#### [Given data]
##############################

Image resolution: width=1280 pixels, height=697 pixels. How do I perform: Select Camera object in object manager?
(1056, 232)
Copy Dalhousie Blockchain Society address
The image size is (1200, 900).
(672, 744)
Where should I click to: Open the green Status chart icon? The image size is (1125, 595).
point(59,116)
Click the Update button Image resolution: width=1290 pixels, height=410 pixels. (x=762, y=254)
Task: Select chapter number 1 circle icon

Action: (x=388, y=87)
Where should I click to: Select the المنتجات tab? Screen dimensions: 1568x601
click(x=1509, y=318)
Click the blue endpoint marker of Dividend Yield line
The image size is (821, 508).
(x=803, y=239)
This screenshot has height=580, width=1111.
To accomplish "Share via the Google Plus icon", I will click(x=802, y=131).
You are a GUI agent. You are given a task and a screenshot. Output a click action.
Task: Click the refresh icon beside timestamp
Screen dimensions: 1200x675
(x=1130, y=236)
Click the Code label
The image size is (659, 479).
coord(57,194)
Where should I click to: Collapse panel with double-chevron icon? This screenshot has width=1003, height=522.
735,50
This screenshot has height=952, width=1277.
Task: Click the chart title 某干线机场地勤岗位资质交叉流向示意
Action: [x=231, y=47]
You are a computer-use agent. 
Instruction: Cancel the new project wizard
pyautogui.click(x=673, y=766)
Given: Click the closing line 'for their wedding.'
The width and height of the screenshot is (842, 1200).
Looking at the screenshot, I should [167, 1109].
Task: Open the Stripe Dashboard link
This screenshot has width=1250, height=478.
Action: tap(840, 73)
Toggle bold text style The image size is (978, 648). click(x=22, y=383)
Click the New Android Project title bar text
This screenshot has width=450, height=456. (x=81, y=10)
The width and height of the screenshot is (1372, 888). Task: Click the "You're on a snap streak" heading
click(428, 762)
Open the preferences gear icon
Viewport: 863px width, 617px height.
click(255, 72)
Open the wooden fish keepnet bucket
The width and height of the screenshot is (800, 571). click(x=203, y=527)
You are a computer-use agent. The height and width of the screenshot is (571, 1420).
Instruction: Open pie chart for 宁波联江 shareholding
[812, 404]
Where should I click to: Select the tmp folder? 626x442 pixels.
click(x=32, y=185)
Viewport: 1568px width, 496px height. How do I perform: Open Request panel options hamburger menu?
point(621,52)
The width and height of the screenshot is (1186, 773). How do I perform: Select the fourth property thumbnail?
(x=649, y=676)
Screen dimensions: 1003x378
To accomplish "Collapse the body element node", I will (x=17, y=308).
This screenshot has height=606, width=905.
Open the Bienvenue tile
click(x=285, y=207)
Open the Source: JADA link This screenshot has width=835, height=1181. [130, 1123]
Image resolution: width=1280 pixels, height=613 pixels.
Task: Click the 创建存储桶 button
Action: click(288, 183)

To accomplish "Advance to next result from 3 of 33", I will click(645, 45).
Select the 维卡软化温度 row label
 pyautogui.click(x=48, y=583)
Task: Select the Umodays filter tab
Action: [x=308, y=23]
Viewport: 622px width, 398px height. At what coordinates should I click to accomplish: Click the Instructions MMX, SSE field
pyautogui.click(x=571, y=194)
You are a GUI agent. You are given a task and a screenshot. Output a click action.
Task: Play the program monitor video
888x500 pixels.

##############################

Look through the data above. Find each line with the string "agent" and copy it.

#### [Task solution]
You are a GUI agent. You are given a task and a screenshot. Output a click action.
You are a computer-use agent. 
You are a computer-use agent. The height and width of the screenshot is (571, 1420).
You are a GUI agent. You are given a task and a screenshot. Output a click action.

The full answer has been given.